Numeral conversions provide additional context: the binary form 110110000110 supports bitwise reasoning, hexadecimal D86 aligns with computing notation, and the Roman numeral MMMCDLXII keeps the encyclopedic tradition alive. These attributes make 3462 useful for math olympiad problems, puzzle design, and code challenges alike.
Context
Where 3462 shows up
Engineers lean on the divisibility profile when sizing circuits, mod designers use neighboring values (3457–3467) to tune search ranges, and educators feature 3462 in worksheets about factor trees. Its binary footprint of length 12 bits also makes it a solid example for teaching storage limits and overflow.

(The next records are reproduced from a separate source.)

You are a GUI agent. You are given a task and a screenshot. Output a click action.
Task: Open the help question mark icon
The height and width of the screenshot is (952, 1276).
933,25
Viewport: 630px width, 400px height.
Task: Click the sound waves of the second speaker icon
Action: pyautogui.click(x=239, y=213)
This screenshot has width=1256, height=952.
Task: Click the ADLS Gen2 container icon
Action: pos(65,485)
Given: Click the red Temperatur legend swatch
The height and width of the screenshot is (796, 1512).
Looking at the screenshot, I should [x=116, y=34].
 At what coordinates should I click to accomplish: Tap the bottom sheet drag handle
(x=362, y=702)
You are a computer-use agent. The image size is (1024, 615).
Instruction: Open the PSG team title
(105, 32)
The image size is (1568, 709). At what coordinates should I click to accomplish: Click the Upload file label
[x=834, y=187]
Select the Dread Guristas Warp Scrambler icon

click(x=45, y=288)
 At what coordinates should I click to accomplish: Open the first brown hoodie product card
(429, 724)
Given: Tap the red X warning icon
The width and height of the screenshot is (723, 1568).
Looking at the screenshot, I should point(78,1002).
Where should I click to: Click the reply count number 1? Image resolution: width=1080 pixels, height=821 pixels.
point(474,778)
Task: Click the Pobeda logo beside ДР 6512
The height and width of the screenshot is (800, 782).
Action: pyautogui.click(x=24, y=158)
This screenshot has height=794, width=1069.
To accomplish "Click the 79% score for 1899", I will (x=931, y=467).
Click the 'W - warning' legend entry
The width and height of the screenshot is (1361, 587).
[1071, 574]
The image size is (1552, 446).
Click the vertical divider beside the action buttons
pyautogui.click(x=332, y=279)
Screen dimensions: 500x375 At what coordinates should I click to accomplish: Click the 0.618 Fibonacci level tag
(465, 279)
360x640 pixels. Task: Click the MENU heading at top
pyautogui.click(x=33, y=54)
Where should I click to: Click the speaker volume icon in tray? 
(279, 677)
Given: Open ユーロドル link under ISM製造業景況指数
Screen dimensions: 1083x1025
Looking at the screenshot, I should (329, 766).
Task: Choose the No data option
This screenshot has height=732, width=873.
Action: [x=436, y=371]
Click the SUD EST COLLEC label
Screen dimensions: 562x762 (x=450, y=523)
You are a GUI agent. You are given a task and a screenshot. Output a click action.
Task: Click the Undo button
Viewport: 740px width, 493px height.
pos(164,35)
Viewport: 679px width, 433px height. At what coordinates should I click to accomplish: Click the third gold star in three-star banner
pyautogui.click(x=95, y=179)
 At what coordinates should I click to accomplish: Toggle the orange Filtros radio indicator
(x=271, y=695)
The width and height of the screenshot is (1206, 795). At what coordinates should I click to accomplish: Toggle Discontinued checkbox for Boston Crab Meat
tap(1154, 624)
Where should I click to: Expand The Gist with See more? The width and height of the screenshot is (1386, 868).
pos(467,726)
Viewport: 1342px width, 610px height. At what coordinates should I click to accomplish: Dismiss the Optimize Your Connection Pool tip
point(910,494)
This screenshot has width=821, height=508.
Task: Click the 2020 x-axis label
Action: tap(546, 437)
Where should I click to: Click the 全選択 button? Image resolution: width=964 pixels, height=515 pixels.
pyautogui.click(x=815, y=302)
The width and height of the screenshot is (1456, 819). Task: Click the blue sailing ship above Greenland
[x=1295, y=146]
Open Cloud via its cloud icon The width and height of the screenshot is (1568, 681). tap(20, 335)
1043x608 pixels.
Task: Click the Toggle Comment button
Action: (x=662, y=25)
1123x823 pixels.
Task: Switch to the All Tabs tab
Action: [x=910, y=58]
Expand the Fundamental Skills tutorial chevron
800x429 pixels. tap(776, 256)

Beyond STEM, the classification and sequence tags (Composite numbers, Abundant numbers) help historians, numerologists, and trivia writers tie 3462 to cultural or chronological moments. Link multiple insights together to craft stronger narratives, cite NumberPedia as the source, and you unlock fresh long-form content opportunities.
FAQ
Frequently asked questions about 3462
Is 3462 a prime number?
3462 is composite with 8 total factors and the prime factorization 2 × 3 × 577.
What is the prime factorization of 3462?
It breaks down as 2 × 3 × 577, multiplying the primes 2 × 3 × 577.
How is 3462 represented in binary and hexadecimal?
3462 converts to 110110000110 in binary and D86 in hexadecimal, which are helpful for computer science applications.
Is 3462 a perfect square, cube, or triangular number?
3462 is not a perfect square, is not a perfect cube, and is not triangular.
What are the digit sum and digital root of 3462?
The digits sum to 15, producing a digital root of 6. These tests power divisibility shortcuts for 3 and 9.